* PROBLEM STATEMENT: In the entries below, find the line containing "The width and height of the screenshot is (740, 484)." and the line containing "900x630 pixels.". Copy those two lines and everything between them exactly, and only that.

* RECORDED DATA:

◆ ◆ ◆ ◆ ◆ ◆ ◆

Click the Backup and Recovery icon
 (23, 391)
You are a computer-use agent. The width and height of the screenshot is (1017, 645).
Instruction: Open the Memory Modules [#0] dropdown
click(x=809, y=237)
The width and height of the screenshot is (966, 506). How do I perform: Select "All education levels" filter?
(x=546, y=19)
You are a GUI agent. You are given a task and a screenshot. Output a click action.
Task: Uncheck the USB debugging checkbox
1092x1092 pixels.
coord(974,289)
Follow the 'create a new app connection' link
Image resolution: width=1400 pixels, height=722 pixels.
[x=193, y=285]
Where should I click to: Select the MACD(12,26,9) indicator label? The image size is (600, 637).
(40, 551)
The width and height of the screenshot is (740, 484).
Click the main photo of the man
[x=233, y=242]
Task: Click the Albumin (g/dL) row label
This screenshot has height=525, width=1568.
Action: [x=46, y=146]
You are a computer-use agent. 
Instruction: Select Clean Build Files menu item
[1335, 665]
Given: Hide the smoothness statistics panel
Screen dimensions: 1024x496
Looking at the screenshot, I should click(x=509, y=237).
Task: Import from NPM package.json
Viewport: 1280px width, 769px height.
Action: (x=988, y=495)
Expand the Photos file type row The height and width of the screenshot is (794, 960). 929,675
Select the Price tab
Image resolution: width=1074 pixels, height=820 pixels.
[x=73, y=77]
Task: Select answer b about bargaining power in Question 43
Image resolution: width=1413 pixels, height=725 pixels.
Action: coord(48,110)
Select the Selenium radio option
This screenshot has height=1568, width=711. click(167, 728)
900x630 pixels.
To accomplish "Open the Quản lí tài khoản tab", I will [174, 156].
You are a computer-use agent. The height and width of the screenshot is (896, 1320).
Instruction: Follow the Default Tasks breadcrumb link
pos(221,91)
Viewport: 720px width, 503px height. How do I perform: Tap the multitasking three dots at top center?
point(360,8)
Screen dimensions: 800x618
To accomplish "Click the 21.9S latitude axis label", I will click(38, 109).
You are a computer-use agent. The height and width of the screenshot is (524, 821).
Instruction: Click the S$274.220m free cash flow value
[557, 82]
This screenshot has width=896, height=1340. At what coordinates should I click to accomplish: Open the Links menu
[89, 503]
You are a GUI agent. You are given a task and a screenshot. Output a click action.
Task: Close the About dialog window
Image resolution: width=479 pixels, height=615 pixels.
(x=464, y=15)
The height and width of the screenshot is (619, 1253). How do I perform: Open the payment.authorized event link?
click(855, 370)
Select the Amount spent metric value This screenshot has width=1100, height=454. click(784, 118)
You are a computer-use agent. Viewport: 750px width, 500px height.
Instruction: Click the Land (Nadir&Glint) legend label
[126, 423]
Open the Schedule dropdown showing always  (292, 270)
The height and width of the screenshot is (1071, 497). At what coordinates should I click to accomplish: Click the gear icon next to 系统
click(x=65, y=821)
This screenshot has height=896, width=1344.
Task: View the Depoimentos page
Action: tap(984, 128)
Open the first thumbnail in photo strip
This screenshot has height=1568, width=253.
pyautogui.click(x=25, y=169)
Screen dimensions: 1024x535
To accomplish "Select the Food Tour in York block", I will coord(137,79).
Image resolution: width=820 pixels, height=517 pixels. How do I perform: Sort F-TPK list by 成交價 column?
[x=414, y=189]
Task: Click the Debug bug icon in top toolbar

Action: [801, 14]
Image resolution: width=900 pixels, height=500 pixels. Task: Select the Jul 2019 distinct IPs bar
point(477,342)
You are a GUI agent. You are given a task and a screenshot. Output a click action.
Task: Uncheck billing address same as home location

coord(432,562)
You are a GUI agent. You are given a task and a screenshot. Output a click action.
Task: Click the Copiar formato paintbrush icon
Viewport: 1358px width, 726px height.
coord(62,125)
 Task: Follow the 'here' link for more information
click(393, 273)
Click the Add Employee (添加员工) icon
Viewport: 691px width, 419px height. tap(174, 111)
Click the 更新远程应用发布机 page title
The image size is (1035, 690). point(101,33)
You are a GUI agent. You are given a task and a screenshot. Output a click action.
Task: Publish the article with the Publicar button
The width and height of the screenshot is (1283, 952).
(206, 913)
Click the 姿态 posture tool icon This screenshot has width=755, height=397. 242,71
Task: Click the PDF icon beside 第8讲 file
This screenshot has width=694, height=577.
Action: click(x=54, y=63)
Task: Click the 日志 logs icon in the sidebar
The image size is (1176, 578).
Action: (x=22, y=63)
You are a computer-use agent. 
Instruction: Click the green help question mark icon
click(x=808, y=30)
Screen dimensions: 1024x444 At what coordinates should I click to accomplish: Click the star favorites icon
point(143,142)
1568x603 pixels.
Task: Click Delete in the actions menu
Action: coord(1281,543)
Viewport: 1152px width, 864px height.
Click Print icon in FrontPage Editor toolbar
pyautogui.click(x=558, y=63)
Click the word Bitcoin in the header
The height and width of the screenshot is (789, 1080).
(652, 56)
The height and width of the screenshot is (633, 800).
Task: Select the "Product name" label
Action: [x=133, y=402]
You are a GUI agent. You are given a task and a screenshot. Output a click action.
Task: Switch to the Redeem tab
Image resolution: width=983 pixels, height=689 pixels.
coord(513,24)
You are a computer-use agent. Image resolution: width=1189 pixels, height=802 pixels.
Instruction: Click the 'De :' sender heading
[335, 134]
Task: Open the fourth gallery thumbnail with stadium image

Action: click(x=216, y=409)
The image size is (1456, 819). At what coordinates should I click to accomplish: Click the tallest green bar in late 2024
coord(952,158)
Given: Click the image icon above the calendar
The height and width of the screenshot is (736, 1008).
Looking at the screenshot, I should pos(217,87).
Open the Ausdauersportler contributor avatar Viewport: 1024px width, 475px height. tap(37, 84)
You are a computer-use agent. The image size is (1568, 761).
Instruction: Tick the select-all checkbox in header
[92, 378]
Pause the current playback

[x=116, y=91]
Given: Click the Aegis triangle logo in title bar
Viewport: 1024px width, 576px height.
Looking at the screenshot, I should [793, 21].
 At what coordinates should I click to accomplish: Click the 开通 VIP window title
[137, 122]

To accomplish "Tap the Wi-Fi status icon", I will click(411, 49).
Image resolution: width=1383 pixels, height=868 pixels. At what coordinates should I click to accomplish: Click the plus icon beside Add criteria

◆ ◆ ◆ ◆ ◆ ◆ ◆

* TASK RESULT:
The width and height of the screenshot is (740, 484).
Click the main photo of the man
[x=233, y=242]
Task: Click the Albumin (g/dL) row label
This screenshot has height=525, width=1568.
Action: [x=46, y=146]
You are a computer-use agent. 
Instruction: Select Clean Build Files menu item
[1335, 665]
Given: Hide the smoothness statistics panel
Screen dimensions: 1024x496
Looking at the screenshot, I should click(x=509, y=237).
Task: Import from NPM package.json
Viewport: 1280px width, 769px height.
Action: (x=988, y=495)
Expand the Photos file type row The height and width of the screenshot is (794, 960). 929,675
Select the Price tab
Image resolution: width=1074 pixels, height=820 pixels.
[x=73, y=77]
Task: Select answer b about bargaining power in Question 43
Image resolution: width=1413 pixels, height=725 pixels.
Action: coord(48,110)
Select the Selenium radio option
This screenshot has height=1568, width=711. click(167, 728)
900x630 pixels.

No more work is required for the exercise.